**What you need to do**
Please update the entries below by replacing "Where should I click to" with "Where do I click to" and leaving everything else unchanged.

**Information provided**
•••

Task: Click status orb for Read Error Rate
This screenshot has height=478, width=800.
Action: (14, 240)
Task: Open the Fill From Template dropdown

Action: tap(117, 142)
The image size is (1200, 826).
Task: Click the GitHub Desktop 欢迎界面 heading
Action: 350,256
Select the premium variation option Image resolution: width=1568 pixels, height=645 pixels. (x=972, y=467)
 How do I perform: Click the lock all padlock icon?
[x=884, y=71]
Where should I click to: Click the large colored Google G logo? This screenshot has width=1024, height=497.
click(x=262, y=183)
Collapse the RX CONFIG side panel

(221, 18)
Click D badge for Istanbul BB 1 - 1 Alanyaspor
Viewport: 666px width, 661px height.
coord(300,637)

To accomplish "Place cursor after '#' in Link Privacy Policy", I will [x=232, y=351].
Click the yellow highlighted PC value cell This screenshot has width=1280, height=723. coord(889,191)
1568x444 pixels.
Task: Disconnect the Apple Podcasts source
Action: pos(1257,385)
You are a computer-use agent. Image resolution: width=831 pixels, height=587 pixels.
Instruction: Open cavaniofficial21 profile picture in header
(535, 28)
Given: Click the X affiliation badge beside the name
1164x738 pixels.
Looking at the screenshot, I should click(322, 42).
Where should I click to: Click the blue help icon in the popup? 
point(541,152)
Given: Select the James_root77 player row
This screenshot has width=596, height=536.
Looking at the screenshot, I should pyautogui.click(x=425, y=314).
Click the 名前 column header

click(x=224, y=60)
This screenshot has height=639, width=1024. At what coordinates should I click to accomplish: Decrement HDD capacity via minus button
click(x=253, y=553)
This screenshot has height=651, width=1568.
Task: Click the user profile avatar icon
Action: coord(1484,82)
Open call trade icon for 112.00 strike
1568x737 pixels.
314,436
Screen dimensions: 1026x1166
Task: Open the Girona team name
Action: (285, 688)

•••

**Complete output**
Task: Click status orb for Read Error Rate
This screenshot has height=478, width=800.
Action: (14, 240)
Task: Open the Fill From Template dropdown

Action: tap(117, 142)
The image size is (1200, 826).
Task: Click the GitHub Desktop 欢迎界面 heading
Action: 350,256
Select the premium variation option Image resolution: width=1568 pixels, height=645 pixels. (x=972, y=467)
 How do I perform: Click the lock all padlock icon?
[x=884, y=71]
Where do I click to: Click the large colored Google G logo? This screenshot has width=1024, height=497.
click(x=262, y=183)
Collapse the RX CONFIG side panel

(221, 18)
Click D badge for Istanbul BB 1 - 1 Alanyaspor
Viewport: 666px width, 661px height.
coord(300,637)

To accomplish "Place cursor after '#' in Link Privacy Policy", I will [x=232, y=351].
Click the yellow highlighted PC value cell This screenshot has width=1280, height=723. coord(889,191)
1568x444 pixels.
Task: Disconnect the Apple Podcasts source
Action: pos(1257,385)
You are a computer-use agent. Image resolution: width=831 pixels, height=587 pixels.
Instruction: Open cavaniofficial21 profile picture in header
(535, 28)
Given: Click the X affiliation badge beside the name
1164x738 pixels.
Looking at the screenshot, I should click(322, 42).
Where do I click to: Click the blue help icon in the popup? 
point(541,152)
Given: Select the James_root77 player row
This screenshot has width=596, height=536.
Looking at the screenshot, I should pyautogui.click(x=425, y=314).
Click the 名前 column header

click(x=224, y=60)
This screenshot has height=639, width=1024. At what coordinates should I click to accomplish: Decrement HDD capacity via minus button
click(x=253, y=553)
This screenshot has height=651, width=1568.
Task: Click the user profile avatar icon
Action: coord(1484,82)
Open call trade icon for 112.00 strike
1568x737 pixels.
314,436
Screen dimensions: 1026x1166
Task: Open the Girona team name
Action: (285, 688)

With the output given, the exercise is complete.